Global Ad Spend Hurt by Events in Japan and Middle East
Markets in Egypt and Japan will suffer ad spend declines in 2011, but bounce back in 2012, according to ZenithOptimedia.
Markets in Egypt and Japan will suffer ad spend declines in 2011, but bounce back in 2012, according to ZenithOptimedia.
Unrest in the Middle East coupled with the earthquake and subsequent tsunami in Japan will cost the global advertising industry $2.5 million in revenue this year, according to forecasts by Publicis-owned ZenithOptimedia.
The media buying network initially forecasted 4.6 percent growth in worldwide spend for 2011, but this week revised that figure down to a 4.2 percent increase owing to “immediate consequences for advertising” in markets including Japan and Egypt. The company predicted spending contractions in those territories of 4.1 percent and 20 percent, respectively, for 2011.
Growth in both of those markets is expected to resume in 2012, however, with Japan seeing a 4.6 percent increase, and a 12.1 percent recovery forecasted for the Egyptian industry that year.
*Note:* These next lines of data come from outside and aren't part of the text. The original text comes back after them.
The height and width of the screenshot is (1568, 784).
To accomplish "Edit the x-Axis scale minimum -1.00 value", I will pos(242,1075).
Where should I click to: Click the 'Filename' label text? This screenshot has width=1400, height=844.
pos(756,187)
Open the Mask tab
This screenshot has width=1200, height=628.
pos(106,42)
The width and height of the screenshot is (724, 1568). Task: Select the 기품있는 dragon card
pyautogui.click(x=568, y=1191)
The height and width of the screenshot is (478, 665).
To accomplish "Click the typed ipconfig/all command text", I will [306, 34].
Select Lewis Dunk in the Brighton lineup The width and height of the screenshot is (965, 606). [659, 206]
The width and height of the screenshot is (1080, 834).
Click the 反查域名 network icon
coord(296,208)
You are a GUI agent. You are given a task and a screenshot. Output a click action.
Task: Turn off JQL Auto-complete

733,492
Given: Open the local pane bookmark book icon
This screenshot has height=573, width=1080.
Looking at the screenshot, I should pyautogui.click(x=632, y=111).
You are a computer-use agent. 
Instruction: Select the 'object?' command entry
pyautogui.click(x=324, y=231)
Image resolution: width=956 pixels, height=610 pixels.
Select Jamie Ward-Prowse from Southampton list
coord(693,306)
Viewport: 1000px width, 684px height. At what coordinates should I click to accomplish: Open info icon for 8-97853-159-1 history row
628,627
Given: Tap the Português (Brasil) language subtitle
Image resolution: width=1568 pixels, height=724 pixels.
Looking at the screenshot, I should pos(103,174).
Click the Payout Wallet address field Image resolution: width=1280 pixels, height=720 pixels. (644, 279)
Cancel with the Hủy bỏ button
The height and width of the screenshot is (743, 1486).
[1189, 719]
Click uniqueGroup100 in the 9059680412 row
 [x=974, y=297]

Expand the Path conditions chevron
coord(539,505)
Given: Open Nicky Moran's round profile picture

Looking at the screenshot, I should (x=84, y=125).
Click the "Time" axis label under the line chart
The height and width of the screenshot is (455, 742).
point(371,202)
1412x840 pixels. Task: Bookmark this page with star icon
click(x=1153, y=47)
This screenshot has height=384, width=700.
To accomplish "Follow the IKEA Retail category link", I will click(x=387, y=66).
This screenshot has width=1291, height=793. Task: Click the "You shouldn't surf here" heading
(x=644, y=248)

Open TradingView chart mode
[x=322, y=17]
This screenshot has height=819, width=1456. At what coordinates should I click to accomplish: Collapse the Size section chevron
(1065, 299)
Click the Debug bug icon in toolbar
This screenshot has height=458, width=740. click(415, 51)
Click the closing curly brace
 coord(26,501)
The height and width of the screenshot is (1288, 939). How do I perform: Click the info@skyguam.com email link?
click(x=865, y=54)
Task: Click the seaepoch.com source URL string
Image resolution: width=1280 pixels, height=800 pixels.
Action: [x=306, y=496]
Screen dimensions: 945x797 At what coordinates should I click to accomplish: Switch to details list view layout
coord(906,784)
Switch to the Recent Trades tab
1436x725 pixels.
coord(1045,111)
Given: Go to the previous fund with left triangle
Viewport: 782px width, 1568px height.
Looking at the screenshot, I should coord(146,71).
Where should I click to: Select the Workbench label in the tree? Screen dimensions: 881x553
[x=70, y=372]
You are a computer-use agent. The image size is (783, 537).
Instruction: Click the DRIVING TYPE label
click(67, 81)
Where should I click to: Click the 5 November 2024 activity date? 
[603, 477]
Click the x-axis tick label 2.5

Zenith said the long-term fallout of the declines is likely to be minimal however, stating, “we do not expect these shocks to derail the global recovery in the long term.”
Overall Zenith predicted global ad spending to grow 5.8 percent in 2012, revised up from the 5.2 percent prediction it made in December, and for online ads to capture an increasing portion of overall ad budgets in that time. By 2013 Internet advertising will have overtaken newspapers as the world’s second largest advertising medium behind T.V., the company posited.
In terms of digital channels specifically the report predicted global display and search ad investment will grow at similar dollar rates, with investment in the former increasing from $25 billion in 2011 to $34 billion in 2013. Search, meanwhile, will grow from $35 billion in 2010 to over $46 billion over the same period.
Overall global Internet ad spend is therefore expected reach almost $72 billion in 2011, growing to almost $95 billion in 2013.